• **TASK DETAILS**: Copy each line from the records below in which the word "computer" is found.

(Stored records)
----
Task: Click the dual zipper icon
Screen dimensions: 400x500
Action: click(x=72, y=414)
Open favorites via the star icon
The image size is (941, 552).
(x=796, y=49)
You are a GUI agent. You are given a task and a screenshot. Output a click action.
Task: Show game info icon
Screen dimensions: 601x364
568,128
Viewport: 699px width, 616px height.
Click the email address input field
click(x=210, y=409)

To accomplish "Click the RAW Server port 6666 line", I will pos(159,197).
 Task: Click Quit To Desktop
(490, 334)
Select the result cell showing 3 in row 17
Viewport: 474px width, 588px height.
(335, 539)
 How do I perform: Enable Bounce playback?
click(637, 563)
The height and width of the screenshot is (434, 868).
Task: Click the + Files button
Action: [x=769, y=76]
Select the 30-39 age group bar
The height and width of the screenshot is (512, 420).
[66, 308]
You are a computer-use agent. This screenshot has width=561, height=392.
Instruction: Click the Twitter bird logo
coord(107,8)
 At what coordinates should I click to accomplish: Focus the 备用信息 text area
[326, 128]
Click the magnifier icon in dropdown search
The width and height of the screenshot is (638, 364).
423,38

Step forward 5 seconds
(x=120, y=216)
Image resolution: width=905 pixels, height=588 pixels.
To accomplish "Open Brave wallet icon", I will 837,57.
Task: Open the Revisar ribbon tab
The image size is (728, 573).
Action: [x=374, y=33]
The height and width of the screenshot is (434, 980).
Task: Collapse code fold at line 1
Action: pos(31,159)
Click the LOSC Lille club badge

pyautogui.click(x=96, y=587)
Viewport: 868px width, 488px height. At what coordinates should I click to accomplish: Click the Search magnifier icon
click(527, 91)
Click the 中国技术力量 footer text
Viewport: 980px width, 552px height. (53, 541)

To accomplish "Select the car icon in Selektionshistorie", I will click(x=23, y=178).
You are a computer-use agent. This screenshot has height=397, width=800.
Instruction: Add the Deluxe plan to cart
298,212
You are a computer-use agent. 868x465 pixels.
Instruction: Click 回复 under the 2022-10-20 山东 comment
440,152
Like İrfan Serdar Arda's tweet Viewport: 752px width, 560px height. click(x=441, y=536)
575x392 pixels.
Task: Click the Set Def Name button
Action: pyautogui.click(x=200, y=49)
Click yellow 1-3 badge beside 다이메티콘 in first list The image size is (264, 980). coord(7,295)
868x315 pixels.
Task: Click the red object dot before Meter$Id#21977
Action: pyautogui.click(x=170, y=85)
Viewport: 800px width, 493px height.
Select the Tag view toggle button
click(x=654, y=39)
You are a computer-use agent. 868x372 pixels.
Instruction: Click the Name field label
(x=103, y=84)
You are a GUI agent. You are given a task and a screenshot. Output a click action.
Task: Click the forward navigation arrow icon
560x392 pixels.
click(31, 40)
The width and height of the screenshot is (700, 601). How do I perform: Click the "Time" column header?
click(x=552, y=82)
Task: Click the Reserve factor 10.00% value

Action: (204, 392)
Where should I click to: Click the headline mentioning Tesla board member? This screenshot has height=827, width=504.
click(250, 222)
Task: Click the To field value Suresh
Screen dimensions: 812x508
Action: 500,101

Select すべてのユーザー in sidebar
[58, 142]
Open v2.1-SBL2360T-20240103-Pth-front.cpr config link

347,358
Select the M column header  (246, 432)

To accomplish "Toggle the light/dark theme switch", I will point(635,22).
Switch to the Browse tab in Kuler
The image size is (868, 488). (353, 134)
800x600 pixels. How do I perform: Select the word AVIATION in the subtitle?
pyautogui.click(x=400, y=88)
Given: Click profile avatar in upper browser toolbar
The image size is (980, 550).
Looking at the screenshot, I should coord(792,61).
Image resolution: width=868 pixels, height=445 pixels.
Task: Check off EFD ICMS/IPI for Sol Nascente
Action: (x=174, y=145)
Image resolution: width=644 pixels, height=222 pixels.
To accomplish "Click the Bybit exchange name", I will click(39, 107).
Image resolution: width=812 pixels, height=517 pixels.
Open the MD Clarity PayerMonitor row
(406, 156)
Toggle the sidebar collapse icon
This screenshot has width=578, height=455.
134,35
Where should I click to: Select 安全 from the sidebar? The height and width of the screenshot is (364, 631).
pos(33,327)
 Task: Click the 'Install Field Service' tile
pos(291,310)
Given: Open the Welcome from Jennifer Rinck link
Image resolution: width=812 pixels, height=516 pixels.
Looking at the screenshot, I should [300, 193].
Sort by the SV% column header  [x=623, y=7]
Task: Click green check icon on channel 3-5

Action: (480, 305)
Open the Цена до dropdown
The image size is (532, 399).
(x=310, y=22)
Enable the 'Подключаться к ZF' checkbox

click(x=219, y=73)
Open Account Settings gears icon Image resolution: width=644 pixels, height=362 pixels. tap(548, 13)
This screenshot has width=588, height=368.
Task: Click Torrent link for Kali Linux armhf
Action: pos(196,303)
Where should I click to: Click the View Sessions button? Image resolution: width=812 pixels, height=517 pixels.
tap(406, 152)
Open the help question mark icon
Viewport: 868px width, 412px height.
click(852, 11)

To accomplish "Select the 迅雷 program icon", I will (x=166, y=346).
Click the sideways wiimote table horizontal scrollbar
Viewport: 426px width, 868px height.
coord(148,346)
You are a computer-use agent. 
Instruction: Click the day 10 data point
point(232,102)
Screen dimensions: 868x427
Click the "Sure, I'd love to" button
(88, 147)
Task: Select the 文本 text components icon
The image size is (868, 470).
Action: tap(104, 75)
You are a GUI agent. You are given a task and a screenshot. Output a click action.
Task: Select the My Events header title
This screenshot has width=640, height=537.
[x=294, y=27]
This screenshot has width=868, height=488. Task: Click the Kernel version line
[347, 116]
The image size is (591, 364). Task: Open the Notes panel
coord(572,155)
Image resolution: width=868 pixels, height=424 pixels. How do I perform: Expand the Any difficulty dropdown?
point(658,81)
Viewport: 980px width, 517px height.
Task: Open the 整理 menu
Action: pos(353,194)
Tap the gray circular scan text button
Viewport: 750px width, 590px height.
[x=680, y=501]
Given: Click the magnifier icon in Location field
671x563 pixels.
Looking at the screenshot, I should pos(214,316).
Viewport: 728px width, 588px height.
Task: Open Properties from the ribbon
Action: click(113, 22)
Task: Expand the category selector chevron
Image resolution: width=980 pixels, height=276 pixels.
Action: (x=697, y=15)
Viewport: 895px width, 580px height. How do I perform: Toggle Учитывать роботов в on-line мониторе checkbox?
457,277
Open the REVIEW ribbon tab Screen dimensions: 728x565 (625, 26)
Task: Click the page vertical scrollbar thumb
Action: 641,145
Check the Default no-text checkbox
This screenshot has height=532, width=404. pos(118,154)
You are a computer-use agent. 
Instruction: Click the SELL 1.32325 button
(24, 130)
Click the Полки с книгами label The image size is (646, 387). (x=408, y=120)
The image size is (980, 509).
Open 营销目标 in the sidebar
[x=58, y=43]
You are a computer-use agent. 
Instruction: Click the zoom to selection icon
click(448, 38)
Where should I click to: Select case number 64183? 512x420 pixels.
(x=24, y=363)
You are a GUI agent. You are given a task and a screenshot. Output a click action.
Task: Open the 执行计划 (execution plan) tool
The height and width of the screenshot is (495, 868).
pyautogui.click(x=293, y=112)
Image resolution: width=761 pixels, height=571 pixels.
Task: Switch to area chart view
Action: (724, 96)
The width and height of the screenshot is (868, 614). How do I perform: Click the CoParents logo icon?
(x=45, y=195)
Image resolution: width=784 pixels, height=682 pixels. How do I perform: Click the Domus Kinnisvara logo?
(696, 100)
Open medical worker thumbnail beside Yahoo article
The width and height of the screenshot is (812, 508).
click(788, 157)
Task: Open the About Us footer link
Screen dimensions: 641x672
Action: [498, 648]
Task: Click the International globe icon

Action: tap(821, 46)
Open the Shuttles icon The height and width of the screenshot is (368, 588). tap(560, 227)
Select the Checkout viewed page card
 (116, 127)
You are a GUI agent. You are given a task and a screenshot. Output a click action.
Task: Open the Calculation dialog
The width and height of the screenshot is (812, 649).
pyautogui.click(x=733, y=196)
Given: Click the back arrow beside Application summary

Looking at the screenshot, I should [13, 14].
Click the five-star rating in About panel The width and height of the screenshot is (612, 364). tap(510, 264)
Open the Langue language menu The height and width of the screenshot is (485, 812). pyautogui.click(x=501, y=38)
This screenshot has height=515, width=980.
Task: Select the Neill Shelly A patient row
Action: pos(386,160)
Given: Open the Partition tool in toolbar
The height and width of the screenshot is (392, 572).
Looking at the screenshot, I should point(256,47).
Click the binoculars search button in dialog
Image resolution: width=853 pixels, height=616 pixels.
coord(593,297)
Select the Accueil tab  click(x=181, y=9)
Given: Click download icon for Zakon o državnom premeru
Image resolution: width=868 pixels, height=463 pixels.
----
• **RESPONSE TO THE EXERCISE**:
You are a computer-use agent. This screenshot has width=561, height=392.
You are a computer-use agent. This screenshot has height=397, width=800.
You are a computer-use agent. 868x465 pixels.
You are a computer-use agent. 868x372 pixels.
You are a computer-use agent. 
You are a computer-use agent. 
You are a computer-use agent. 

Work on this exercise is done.